Factors affecting growth, differentiation and apoptosis of osteoblastic and osteosarcoma cells

Abstract: Osteoblasts play a fundamental role in determining bone structure and function. These cells originate from mesenchymal stem cells (MSCs) and through proliferation and differentiation develop into preosteoblasts and then into mature cells. Most of these cells undergo apoptosis before reaching their terminal differentiated stages of either osteocytes or bone lining cells. These processes, i.e. proliferation, differentiation, and apoptosis, are affected by systemic hormones and local factors. In addition, there are exogenous regulators, which can either be natural substances or synthetic compounds.

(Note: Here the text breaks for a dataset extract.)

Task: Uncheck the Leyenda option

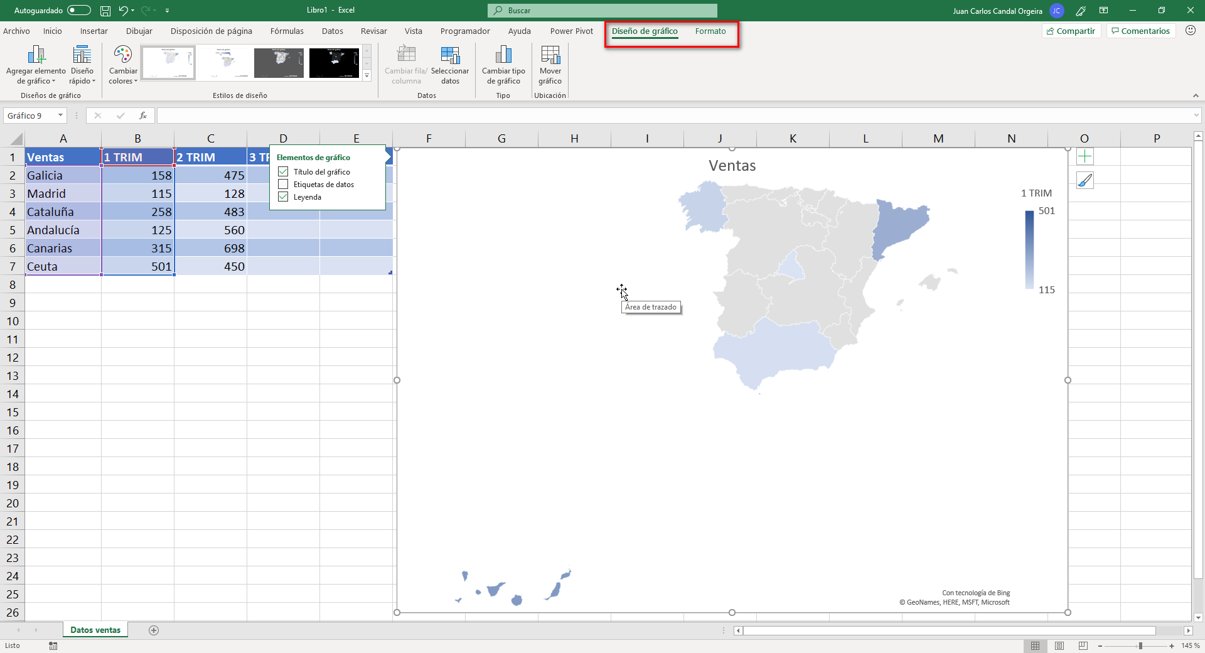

This thesis describes investigations of the effects of several selected factors on proliferation, differentiation, and apoptosis of osteoblastic cells. The thesis is based on four papers: In the first paper, the effects of Sirt1 regulators, resveratrol (RSV), nicotinamide (NAM), and isonicotinamide (INM), on the commitment ofmesenchymal stem cells (MSC) were studied. We found that the Sirt1 activators, RSV and INM, inhibited adipocyte formation and enhanced osteoblast differentiation, while the inhibitor NAM had the opposite effect. In the second paper, osteoblastic cells from different origins, mouse, rat, and human, were treated with 1alpha,25(OH)2D3 and its analogue, 2-methylene-19-nor-(20S)- 1alpha,25(OH)2D3 (2MD). Species-dependent effects on cell growth and alkaline phosphatase (ALP) activity were clearly seen. In the third paper, we found that the expression of Interleukin-6 (IL-6) receptor increased during osteoblast differentiation. IL-6 acted as a differentiation accelerator in the early stage and an apoptosis inducer at late mature stage. In the forth paper, the effects of Sirt1 activators, RSV and INM, on proliferation and apoptosis of human osteosarcoma (OS) cells were studied. We found an inhibitory effect of Sirt1 activators on OS cells and showed a synergism between RSV and L-asparaginase (ASNase), which is a selective nutritional restrictor. In summary, the work presented in this thesis provides new information about the effects of two osteoblast differentiation regulators, 1alpha,25(OH)2D3 and IL-6. Additionally, certain compounds affecting Sirt1 activity were found to influence osteoblast differentiation; RSV and INM which increase Sirt1 activity also had a profoundly negative effect on growth of OS cells in vitro.